» EXERCISE
From the records, pick out and copy each line containing "Task".

DATA FOR PROCESSING: Begin

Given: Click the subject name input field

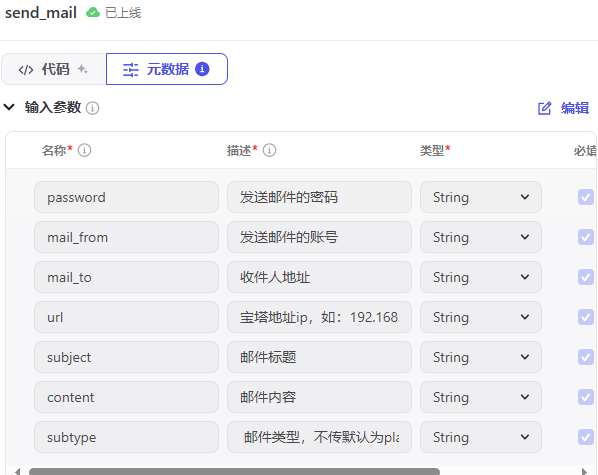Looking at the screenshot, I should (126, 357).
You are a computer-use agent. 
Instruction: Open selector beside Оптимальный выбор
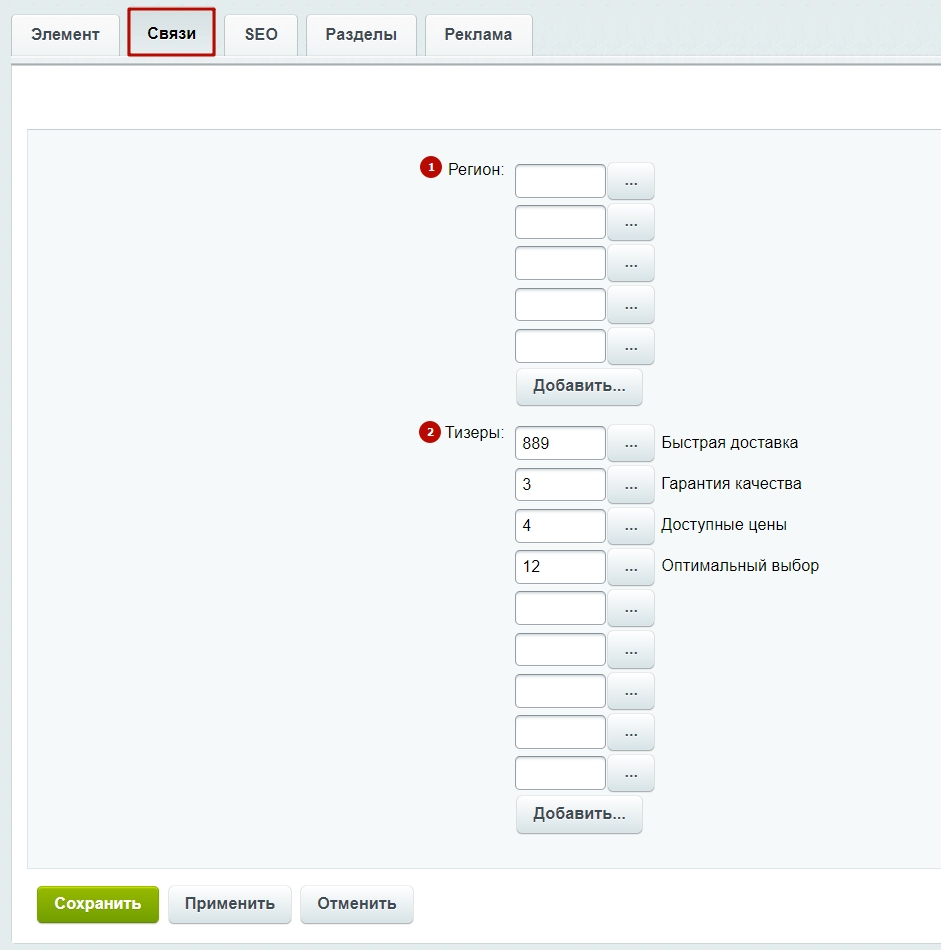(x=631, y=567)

DATA FOR PROCESSING: End
DATA FOR PROCESSING: Begin

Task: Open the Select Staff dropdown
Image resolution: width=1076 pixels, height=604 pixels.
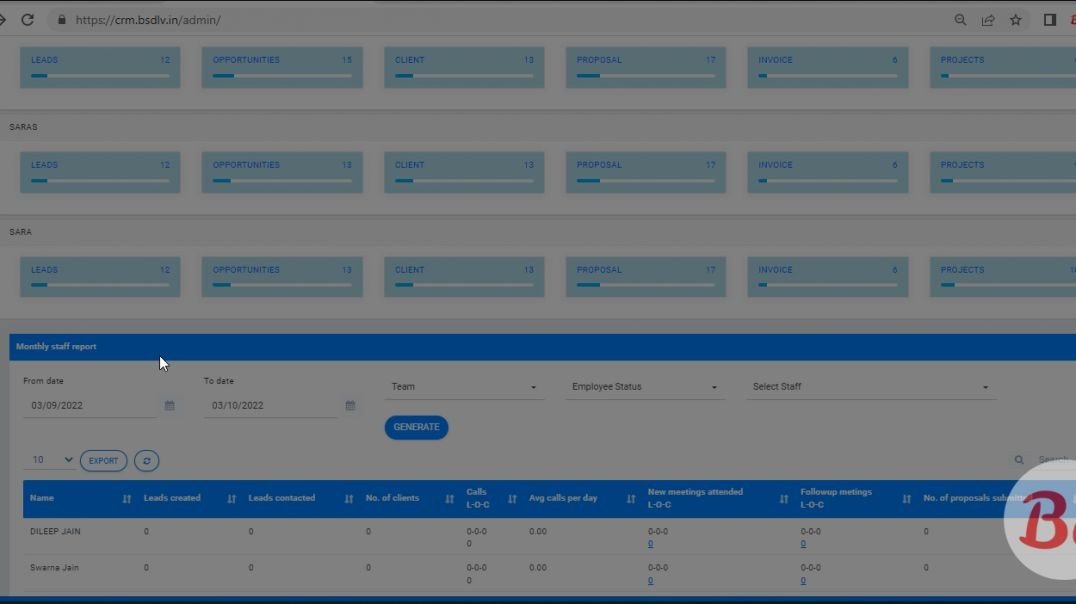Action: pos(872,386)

DATA FOR PROCESSING: End
DATA FOR PROCESSING: Begin

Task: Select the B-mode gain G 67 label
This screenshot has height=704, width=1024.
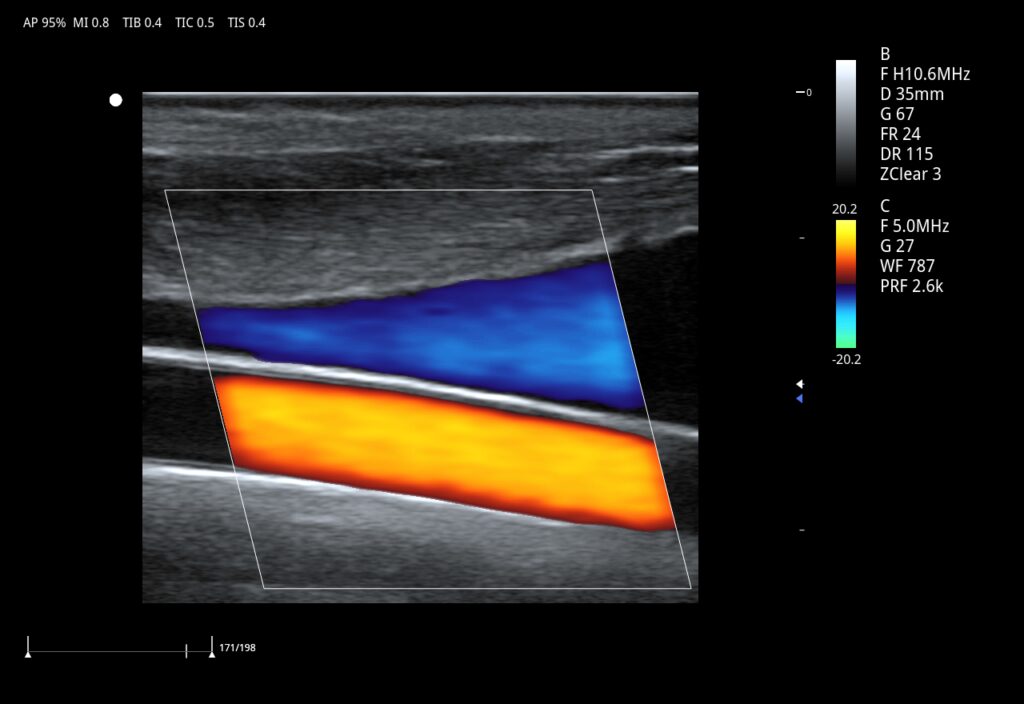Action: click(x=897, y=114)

DATA FOR PROCESSING: End

» RESULT
Task: Open the Select Staff dropdown
Task: Select the B-mode gain G 67 label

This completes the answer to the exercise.